= WHAT IS EXPECTED =
A single number is the answer: how many lines of the data hold "right"?

Data items
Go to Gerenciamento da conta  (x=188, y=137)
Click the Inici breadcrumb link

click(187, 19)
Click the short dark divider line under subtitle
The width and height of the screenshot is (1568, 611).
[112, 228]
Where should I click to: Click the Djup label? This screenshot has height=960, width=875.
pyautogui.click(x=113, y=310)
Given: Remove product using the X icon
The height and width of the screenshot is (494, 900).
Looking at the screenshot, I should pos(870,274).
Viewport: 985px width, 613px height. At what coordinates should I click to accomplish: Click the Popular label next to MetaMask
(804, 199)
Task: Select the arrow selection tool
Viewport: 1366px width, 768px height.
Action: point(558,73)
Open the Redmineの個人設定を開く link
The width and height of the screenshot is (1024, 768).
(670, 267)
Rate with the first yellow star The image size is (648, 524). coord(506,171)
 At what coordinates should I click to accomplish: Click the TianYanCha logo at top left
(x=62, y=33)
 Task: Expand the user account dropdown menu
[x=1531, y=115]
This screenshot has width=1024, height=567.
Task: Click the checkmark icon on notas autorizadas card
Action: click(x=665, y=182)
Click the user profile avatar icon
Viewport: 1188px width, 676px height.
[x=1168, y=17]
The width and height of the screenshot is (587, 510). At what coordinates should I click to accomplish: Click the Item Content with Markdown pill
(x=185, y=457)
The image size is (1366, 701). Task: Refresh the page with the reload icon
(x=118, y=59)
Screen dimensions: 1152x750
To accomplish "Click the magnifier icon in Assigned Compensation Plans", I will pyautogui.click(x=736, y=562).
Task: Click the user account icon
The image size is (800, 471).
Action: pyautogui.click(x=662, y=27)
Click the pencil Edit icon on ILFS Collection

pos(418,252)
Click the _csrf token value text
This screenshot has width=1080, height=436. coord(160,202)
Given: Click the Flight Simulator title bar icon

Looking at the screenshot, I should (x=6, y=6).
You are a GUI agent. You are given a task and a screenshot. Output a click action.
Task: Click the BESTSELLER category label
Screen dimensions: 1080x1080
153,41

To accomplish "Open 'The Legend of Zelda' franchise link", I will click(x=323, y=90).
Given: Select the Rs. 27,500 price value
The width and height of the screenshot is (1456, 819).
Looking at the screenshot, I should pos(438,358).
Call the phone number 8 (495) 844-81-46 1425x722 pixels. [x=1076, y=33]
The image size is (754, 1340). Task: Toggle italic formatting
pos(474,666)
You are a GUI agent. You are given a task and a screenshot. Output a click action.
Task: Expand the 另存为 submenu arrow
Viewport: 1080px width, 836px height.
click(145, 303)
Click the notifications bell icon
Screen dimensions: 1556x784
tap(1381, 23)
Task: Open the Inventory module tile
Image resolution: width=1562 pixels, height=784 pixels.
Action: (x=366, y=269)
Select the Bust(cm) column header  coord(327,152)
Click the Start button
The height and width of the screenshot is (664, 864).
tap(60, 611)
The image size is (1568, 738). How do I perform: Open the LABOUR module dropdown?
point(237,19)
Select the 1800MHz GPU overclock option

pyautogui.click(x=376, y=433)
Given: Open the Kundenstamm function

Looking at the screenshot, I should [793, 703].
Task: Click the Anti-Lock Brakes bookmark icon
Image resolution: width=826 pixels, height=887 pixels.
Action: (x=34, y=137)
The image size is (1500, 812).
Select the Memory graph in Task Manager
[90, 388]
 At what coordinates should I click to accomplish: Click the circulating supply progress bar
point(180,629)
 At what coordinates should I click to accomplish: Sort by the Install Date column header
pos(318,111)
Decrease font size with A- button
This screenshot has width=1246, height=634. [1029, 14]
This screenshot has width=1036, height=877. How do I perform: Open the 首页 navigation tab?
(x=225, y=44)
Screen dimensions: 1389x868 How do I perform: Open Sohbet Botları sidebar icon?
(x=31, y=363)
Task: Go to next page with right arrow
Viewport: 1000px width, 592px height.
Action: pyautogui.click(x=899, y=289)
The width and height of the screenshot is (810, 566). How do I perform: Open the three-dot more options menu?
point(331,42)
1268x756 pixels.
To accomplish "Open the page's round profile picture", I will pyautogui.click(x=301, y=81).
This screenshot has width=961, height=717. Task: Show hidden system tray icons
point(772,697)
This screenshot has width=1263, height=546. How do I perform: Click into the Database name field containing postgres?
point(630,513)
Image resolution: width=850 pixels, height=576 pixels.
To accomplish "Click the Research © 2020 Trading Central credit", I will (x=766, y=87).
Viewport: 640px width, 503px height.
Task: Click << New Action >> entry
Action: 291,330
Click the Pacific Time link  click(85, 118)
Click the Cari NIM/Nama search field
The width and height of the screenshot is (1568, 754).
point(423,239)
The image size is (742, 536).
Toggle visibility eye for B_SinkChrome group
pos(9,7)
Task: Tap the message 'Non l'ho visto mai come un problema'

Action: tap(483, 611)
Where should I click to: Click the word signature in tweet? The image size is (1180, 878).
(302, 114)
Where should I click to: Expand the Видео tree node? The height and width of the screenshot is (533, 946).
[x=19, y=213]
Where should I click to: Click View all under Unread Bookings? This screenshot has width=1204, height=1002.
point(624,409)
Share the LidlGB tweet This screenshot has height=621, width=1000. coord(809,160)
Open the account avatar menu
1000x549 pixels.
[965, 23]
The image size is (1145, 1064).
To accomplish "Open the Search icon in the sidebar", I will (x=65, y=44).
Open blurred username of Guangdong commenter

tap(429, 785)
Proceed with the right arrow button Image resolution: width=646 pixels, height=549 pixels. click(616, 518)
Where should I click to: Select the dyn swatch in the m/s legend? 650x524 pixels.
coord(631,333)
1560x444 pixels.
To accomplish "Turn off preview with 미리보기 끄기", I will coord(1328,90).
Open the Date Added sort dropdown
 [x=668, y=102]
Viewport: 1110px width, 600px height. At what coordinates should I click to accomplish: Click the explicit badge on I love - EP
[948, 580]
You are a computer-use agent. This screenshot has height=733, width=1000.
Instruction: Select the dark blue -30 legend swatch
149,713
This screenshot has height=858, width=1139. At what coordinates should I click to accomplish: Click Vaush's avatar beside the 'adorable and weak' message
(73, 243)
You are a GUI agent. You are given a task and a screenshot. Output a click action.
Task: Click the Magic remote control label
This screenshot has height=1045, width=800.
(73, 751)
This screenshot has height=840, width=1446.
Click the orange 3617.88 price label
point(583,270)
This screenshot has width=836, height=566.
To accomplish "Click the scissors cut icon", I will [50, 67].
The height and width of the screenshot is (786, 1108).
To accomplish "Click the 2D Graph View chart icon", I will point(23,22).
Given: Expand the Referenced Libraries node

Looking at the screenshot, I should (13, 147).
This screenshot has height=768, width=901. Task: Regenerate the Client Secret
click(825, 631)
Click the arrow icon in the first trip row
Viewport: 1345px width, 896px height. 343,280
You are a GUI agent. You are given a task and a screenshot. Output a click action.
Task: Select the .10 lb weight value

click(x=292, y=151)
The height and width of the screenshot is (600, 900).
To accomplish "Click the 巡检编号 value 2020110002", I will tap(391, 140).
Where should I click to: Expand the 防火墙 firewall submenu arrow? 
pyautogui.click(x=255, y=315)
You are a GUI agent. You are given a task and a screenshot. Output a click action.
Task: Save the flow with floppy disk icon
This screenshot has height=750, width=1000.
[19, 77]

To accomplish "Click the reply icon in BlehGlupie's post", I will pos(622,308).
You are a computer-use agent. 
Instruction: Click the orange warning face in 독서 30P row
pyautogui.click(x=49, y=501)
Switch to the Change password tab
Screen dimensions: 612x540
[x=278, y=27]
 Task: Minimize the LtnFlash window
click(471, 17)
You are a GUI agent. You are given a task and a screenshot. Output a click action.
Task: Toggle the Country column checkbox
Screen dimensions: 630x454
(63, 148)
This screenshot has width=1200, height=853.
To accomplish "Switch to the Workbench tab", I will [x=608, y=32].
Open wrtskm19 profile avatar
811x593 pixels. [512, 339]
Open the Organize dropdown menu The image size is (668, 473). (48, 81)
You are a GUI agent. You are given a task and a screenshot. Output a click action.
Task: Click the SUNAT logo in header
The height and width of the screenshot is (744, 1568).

= PROBLEM SOLUTION =
2